Si tratta di uno spazio culturale. Aquileia, per oltre un millennio, è stata un faro di riferimento, una sorgente alla quale hanno attinto tante diverse realtà nazionali. Un rapido sguardo attuale porta a censire qualcosa come 9 Stati e 42 Diocesi che in qualche modo riconoscono la propria origine e il proprio punto di riferimento nella vicenda aquileiese. Il Patriarcato è stato soppresso nel 1751, ma la sua eredità europea non è stata dimenticata, anzi, più che mai sarebbe oggi urgente una sua convinta riproposizione in quell’area centrale che da sempre è stata un crocevia di popoli e di culture. Il riferimento aquileiese ha consentito lo straordinario miracolo dell’unità nella diversità, così come la sua perdita è stata una delle cause che hanno acceso i risentimenti e i nazionalismi che hanno contribuito a creare il venefico clima nel quale si sono sviluppati le due guerre mondiali e gli orrori della prima metà del XX secolo. Un’adeguata valorizzazione della realtà aquileiese non può prescindere dal disegno di ricostruzione delle relazioni di giustizia nel cuore del Vecchio Continente. In questo senso la Basilica, in collaborazione con tutte le altre realtà che insistono sulla ricerca archeologica e storica, può veramente costituire una tappa imprescindibile per chi desidera costruire un mondo migliore, ricostruire, in una terra martoriata e bagnata dal sangue provocato dai conflitti, un laboratorio di pace di dimensioni planetarie.

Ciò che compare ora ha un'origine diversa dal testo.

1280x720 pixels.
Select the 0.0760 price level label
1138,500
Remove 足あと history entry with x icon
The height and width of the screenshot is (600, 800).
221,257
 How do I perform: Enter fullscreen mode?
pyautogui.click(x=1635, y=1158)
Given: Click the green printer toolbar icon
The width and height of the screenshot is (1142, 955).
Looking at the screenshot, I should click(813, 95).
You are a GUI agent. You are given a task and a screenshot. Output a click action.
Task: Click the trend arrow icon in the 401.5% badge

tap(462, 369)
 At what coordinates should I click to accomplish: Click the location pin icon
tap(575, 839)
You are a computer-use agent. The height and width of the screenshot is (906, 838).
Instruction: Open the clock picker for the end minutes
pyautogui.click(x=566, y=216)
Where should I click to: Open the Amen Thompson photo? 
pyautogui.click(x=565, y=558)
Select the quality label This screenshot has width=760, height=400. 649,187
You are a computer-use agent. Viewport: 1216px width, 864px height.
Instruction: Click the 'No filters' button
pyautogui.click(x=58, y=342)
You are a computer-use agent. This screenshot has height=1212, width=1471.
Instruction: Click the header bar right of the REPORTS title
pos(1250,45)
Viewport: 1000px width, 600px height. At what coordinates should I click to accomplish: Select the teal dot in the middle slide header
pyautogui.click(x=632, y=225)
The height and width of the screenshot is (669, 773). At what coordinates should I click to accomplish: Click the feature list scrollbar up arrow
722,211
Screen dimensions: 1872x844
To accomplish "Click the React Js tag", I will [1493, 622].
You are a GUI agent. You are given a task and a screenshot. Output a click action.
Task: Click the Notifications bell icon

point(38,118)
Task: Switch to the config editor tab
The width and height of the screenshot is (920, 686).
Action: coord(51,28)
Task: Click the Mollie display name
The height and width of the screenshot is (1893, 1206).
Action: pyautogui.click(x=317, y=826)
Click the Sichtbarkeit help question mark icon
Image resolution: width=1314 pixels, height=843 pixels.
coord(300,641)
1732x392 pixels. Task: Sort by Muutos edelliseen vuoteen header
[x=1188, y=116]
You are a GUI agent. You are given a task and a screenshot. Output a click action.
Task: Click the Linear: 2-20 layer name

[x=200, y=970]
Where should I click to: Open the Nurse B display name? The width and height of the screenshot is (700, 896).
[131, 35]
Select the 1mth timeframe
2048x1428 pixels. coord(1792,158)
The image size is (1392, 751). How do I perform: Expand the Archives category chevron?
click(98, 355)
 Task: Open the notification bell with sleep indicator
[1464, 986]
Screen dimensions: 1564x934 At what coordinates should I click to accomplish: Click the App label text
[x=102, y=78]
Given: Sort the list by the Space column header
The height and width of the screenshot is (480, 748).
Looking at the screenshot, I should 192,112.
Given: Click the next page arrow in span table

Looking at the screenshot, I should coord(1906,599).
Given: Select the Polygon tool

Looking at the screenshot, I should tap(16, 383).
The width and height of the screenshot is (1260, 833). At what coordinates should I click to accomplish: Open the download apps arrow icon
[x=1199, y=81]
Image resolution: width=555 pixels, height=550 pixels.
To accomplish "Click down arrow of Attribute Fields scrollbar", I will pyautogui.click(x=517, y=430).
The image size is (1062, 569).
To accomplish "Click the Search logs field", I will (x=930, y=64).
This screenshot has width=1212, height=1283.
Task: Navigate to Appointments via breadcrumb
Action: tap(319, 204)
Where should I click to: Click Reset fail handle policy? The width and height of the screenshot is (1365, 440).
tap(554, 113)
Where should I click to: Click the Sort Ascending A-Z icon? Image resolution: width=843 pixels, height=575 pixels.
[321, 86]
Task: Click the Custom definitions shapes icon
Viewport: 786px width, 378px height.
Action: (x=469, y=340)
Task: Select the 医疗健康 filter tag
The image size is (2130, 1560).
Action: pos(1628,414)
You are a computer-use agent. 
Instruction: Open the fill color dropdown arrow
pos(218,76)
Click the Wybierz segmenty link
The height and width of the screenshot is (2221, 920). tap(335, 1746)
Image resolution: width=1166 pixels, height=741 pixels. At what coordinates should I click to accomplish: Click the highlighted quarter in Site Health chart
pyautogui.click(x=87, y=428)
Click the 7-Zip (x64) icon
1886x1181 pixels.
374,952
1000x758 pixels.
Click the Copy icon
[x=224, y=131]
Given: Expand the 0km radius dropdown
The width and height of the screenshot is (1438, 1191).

Si tratta di uno spazio sociale. Se formalmente e giuridicamente la Basilica appartiene all’Arcidiocesi di Gorizia, come ogni espressione alta dell’umanità è proprietà di ogni essere umano. Non è un caso che essa, insieme agli altri monumenti aquileiesi, sia stata insignita del prestigioso titolo di “patrimonio UNESCO”. Un altro obiettivo importante della So.Co.Ba. è quello di favorire l’entrata e la visita a tutti, senza alcuna discriminazione derivante dalla diversità religiosa, di genere o anche economica, come pure senza alcun impedimento dovuto all’esistenza di numerose barriere architettoniche. La chiesa è la casa di tutti, senza per questo perdere il proprio ruolo di “abitazione della comunità cristiana”. Inoltre, se il Vangelo presenta gli affamati, gli assetati, i carcerati, i forestieri e gli ignudi come la vera presenza di Gesù Cristo da accompagnare e sostenere, come può una chiesa così bella e importante dimenticarsi di ciò? La presenza reale del Maestro non è soltanto nell’eucarestia, giustamente conservata in un’apposita cappella riservata alla preghiera. La sua presenza è viva nella vita e nello sguardo dei più poveri, dei più piccoli che devono trovare quindi in qualsiasi modo la possibilità di entrare, sentirsi accolti e apprezzati, in un certo senso come i veri “padroni di casa”. Tra essi ci sono anche quelle categorie di pellegrini che hanno deciso di dedicare in parte o in toto la loro vita al cammino, rinunciando alla comodità della casa o alla normalità della famiglia. La loro presenza deve essere considerata una grande benedizione, la loro parola un profondo insegnamento.

Sono solo pochi spunti, tutti da approfondire, relativi alla ricerca di un percorso moderno e post-moderno, capace di aggiornare al nostro tempo il linguaggio dell’annuncio cristiano, finalmente riportato davvero alle origini, quelle di una proposta di speranza trasmessa in un mondo pluralista, plurilingue e pluriculturale.